Le Seigneur a fait lever pour toi son soleil, et il t’a envoyé la pluie ; il te nourrit des fruits des saisons ; malheur à notre ingratitude. Il te prend ton mari pour que tu n’y attaches pas toute ton âme, et toi, tu t’obstines à poursuivre celui qui est parti ; et tu renonces à Dieu quand tu devrais le bénir, quand tu devrais te jeter tout entière dans ses bras ; car enfin, qu’as-tu reçu de ton mari ? Les douleurs de l’enfantement, les fatigues, les outrages, et souvent les querelles, et les reproches, et les paroles d’indignation. N’est-ce pas là ce qu’il faut attendre des maris ? Mais il y a aussi, me répond cette femme, d’autres présents bien doux. Quels sont-ils ? Il m’a revêtue de vêtements somptueux, il a couvert d’or mon visage, il m’a faite considérable pour tous. Eh bien, si vous voulez, Dieu vous donnera un ornement bien plus riche, car l’or est une parure moins splendide que l’honnêteté. Notre Roi a aussi des vêtements qui ne ressemblent pas à ceux de la terre, qui sont bien plus riches ; il ne tient qu’à vous de les revêtir. Quels sont-ils ? Des vêtements brochés d’or ; vous n’avez qu’à vouloir, pour en revêtir votre âme. Mais votre mari vous a rendue considérable parmi les hommes ; quelle merveille ! le veuvage vous a rendue respectable pour les démons. Autrefois, vous commandiez à vos serviteurs, je veux bien dire que vous leur commandiez ; aujourd’hui vous avez pour serviteurs, soumis à votre empire, les puissances incorporelles, les principautés, les dominations, le prince de ce monde. Et maintenant, vous ne me parlez pas des chagrins qui vous tourmentaient avec votre mari ; si parfois vous aviez à craindre les magistrats, si parfois ; dans le voisinage, d’autres personnes étaient plus considérées que vous ; aujourd’hui, vous êtes affranchie de tous ces soucis, et de la terreur, et de la crainte. Mais voilà ce qui vous inquiète : qui les nourrira, ces enfants qui vous restent ? Le père des orphelins ; car qui vous les a donnés ? répondez-moi. N’entendez-vous pas le Christ dire dans l’Évangile : « La vie n’est-elle pas plus que la nourriture, et le corps plus que le vêtement ? » (Mt. 6,25)
:::::
CONSIGNE |
D'après le texte, quelle parure est plus splendide que l'or ?

Coordonnées des éléments:
:::::
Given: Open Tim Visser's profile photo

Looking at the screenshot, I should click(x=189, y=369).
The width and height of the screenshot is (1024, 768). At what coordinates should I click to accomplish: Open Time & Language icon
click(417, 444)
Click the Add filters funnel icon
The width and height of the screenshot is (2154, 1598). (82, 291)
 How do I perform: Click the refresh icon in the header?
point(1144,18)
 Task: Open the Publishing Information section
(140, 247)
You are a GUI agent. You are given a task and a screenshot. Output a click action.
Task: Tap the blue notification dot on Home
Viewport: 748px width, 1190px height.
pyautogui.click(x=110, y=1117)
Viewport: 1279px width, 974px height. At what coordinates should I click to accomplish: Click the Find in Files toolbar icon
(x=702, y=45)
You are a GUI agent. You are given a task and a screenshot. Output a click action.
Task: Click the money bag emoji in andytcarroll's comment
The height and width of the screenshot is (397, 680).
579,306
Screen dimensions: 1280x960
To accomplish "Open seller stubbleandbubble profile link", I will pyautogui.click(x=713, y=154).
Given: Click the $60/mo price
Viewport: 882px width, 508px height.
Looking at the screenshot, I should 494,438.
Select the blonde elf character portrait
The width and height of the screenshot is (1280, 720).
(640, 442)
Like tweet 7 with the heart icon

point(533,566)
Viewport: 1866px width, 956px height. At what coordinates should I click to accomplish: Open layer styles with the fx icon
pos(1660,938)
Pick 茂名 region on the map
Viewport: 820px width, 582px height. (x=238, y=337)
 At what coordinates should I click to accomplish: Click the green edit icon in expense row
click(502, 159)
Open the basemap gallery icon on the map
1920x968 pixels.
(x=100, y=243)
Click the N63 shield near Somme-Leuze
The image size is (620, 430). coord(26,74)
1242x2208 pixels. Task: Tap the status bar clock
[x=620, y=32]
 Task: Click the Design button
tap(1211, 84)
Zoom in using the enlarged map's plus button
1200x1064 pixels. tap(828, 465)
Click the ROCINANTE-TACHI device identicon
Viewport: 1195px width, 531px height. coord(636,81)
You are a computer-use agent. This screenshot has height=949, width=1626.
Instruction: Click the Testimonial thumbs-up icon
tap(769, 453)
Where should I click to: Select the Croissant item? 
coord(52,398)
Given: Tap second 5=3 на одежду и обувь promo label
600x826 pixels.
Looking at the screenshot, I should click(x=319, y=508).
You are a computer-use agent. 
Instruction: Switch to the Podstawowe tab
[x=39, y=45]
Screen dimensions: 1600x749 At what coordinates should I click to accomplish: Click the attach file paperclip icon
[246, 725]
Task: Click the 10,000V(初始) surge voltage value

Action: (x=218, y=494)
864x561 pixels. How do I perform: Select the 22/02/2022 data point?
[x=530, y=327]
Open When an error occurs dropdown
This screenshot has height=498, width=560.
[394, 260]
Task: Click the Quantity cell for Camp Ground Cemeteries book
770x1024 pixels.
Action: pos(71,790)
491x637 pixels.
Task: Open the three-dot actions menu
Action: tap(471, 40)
:::::
CORRIGÉ |
L'honnêteté.